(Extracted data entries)
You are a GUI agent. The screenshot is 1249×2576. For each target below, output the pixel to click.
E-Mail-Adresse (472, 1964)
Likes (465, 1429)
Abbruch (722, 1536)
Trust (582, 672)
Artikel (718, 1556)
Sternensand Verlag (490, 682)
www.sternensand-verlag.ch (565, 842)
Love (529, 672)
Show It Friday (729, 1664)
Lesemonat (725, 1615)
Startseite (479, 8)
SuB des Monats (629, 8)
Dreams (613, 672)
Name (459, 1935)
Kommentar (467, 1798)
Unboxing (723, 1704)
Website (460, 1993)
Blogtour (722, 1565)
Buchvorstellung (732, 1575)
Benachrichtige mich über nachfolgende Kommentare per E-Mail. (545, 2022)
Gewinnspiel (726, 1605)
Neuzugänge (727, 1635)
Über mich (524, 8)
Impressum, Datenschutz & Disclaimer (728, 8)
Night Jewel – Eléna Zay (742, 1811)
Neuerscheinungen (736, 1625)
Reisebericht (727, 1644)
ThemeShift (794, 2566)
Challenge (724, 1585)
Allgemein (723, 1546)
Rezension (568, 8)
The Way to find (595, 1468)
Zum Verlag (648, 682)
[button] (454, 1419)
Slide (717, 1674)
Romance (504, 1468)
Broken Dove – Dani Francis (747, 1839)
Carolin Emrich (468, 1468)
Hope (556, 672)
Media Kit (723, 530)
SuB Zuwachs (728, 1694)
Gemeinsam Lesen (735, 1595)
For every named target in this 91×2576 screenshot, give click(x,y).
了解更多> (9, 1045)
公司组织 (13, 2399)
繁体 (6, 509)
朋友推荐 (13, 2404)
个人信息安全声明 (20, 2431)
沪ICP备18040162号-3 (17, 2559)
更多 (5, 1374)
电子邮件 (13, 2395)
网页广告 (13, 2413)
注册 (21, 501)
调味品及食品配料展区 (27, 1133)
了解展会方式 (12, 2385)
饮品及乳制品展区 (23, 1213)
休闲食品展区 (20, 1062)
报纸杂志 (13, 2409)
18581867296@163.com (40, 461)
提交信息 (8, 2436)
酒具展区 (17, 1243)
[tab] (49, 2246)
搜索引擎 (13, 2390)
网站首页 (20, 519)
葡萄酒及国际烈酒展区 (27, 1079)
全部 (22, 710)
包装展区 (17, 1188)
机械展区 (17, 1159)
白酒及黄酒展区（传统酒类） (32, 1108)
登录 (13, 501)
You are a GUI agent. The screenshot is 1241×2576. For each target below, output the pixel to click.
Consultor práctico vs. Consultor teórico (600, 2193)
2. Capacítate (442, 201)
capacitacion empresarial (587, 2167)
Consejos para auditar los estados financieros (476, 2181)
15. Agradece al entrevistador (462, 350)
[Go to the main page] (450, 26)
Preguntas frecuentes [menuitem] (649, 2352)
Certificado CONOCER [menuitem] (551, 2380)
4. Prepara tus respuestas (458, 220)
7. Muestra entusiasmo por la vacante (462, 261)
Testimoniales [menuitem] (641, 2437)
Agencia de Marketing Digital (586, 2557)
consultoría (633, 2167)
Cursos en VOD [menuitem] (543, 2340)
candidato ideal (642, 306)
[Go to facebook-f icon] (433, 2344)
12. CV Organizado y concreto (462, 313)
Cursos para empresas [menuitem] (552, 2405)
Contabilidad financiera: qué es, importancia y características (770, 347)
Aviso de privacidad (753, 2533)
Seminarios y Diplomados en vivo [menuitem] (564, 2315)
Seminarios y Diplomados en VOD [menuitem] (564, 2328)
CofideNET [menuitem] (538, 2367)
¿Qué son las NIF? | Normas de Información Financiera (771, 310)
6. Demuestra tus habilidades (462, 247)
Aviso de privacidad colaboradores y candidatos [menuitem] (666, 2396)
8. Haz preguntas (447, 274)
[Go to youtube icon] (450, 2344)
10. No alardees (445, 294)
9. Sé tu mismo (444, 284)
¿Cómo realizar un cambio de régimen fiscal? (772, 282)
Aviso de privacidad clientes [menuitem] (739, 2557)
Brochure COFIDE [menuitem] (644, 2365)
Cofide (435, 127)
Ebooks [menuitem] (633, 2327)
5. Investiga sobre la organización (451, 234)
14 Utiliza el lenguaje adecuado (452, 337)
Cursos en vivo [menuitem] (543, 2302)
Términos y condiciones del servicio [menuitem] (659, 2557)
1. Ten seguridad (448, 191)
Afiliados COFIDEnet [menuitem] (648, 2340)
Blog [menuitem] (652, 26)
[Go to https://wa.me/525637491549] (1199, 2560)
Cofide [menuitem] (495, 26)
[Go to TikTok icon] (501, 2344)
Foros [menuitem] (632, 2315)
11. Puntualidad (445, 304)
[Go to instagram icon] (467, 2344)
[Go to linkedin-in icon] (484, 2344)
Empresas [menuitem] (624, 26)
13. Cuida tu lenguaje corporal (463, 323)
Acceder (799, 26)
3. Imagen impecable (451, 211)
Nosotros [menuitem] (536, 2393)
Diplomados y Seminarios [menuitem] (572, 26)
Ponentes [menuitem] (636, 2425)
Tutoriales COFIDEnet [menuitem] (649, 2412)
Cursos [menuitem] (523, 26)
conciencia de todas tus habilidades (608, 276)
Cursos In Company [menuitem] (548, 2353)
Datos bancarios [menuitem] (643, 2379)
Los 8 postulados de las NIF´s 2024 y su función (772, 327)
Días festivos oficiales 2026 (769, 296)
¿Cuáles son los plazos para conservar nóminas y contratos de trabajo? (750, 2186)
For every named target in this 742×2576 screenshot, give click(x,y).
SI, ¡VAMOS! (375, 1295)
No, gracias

- INSTRUCTIONS FOR THE TASK: Reproduce the records starting with the line that contains "Blogtour (722, 1565)" and continuing through the line that contains "搜索引擎 (13, 2390)", requests included. Shift every x and y coordinate in the answers by adding 37 to it.

- EXPECTED ANSWER:
Blogtour (759, 1602)
Buchvorstellung (769, 1612)
Benachrichtige mich über nachfolgende Kommentare per E-Mail. (582, 2059)
Gewinnspiel (763, 1642)
Neuzugänge (764, 1672)
Über mich (561, 45)
Impressum, Datenschutz & Disclaimer (765, 45)
Night Jewel – Eléna Zay (779, 1848)
Neuerscheinungen (773, 1662)
Reisebericht (764, 1681)
ThemeShift (831, 2603)
Challenge (761, 1622)
Allgemein (760, 1583)
Rezension (605, 45)
The Way to find (632, 1505)
Zum Verlag (685, 719)
[button] (491, 1456)
Slide (754, 1711)
Romance (541, 1505)
Broken Dove – Dani Francis (784, 1876)
Carolin Emrich (505, 1505)
Hope (593, 709)
Media Kit (760, 567)
SuB Zuwachs (765, 1731)
Gemeinsam Lesen (772, 1632)
For every named target in this 91×2576 screenshot, give click(x,y).
了解更多> (46, 1082)
公司组织 (50, 2436)
繁体 (43, 546)
朋友推荐 (50, 2441)
个人信息安全声明 (57, 2468)
沪ICP备18040162号-3 (54, 2596)
更多 (42, 1411)
电子邮件 (50, 2432)
网页广告 (50, 2450)
注册 (58, 538)
调味品及食品配料展区 (64, 1170)
了解展会方式 (49, 2422)
饮品及乳制品展区 (60, 1250)
休闲食品展区 (57, 1099)
报纸杂志 (50, 2446)
18581867296@163.com (77, 498)
提交信息 (45, 2473)
酒具展区 (54, 1280)
[tab] (86, 2283)
搜索引擎 (50, 2427)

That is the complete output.